Description of the task
Please set down, unchanged, each line from the one with "This screenshot has width=1344, height=896." to the final line of the data below, both included. Drop the pictures.

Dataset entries
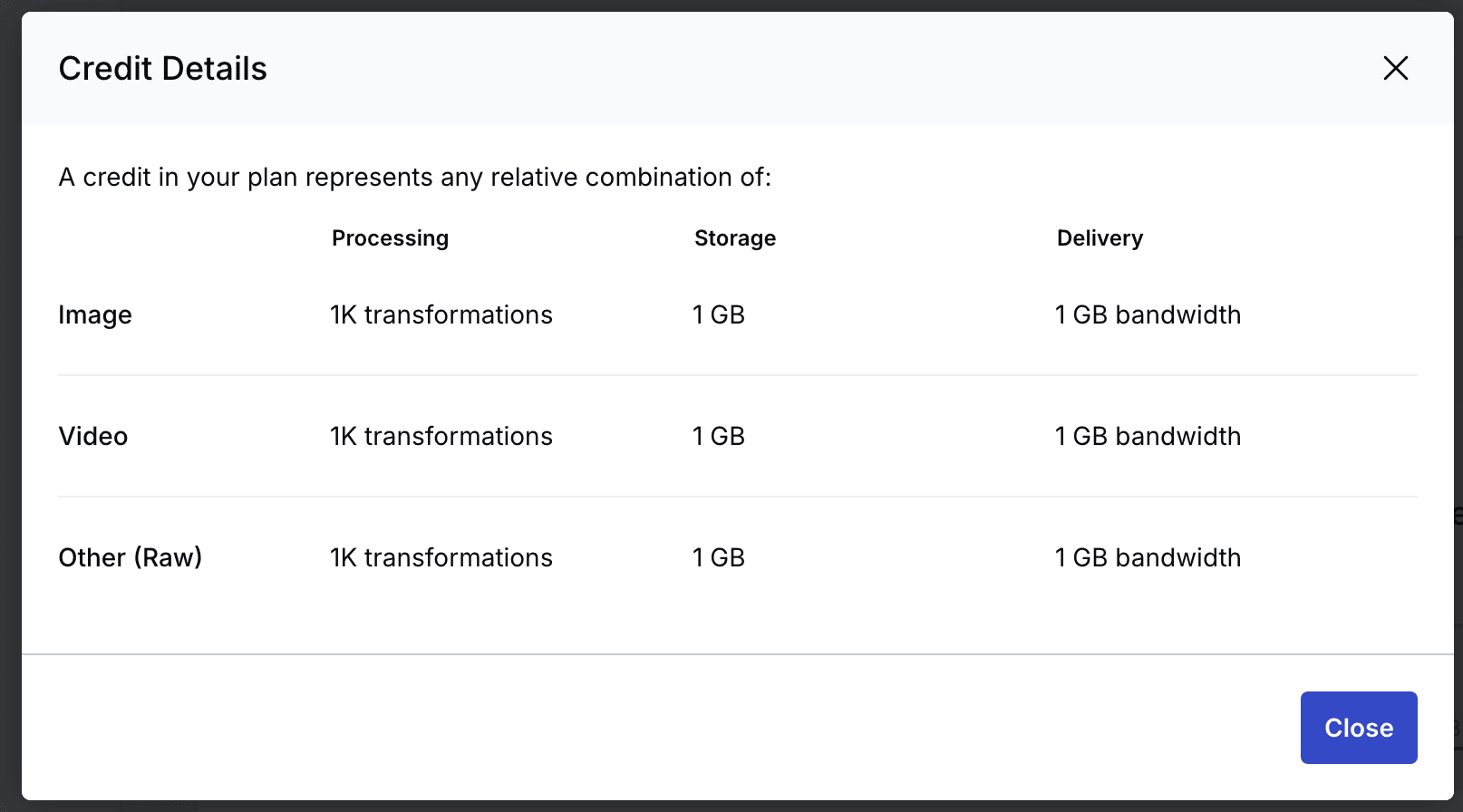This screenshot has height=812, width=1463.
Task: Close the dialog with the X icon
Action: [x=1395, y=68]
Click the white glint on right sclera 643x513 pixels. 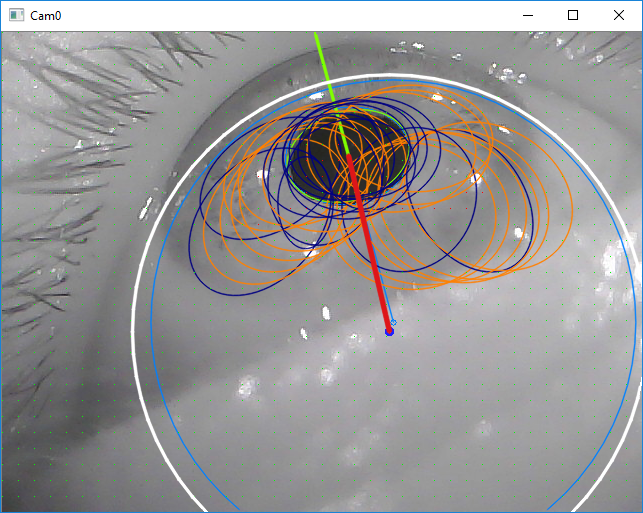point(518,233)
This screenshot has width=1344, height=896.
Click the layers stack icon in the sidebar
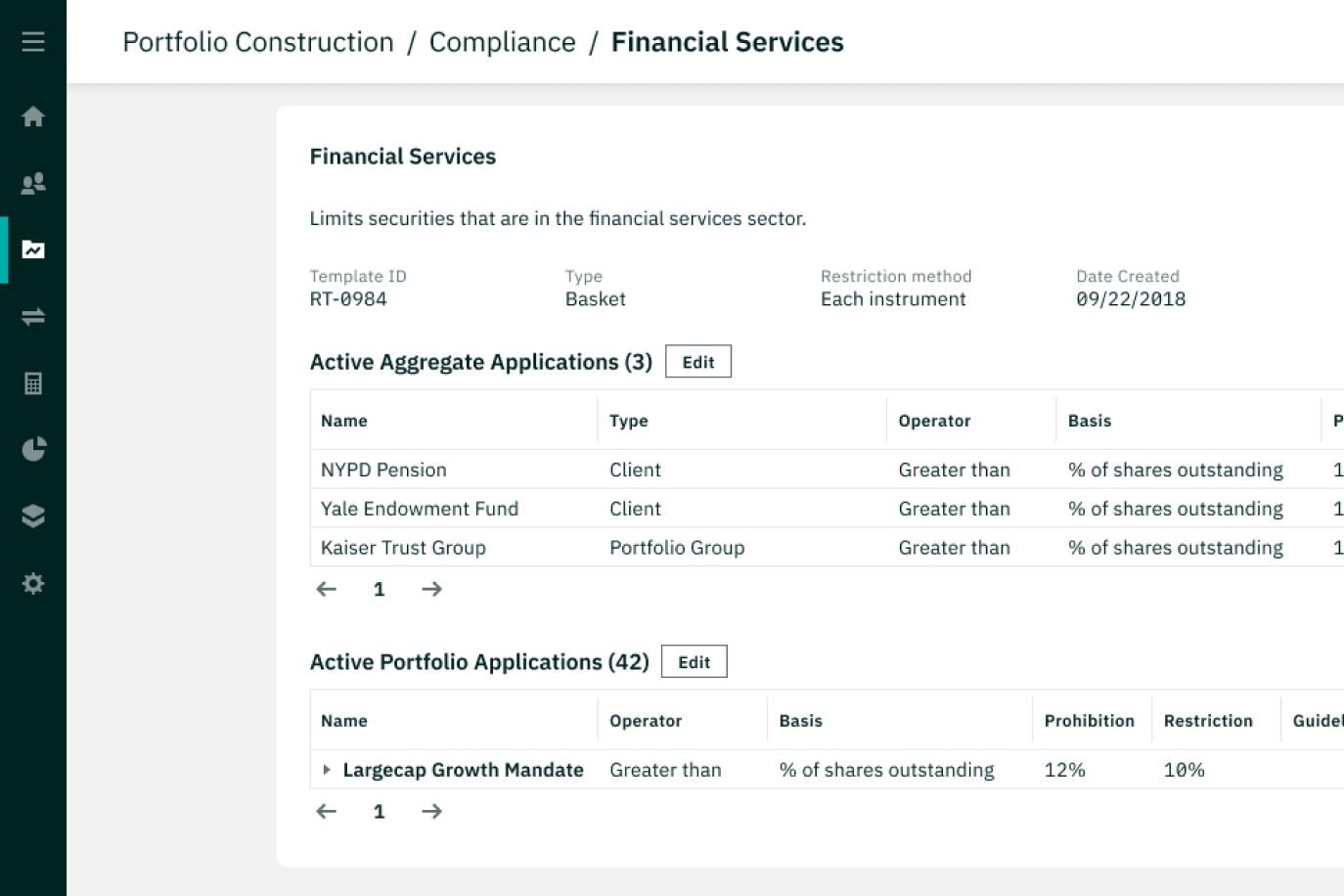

Task answer
This screenshot has width=1344, height=896.
Click the layers stack icon in the sidebar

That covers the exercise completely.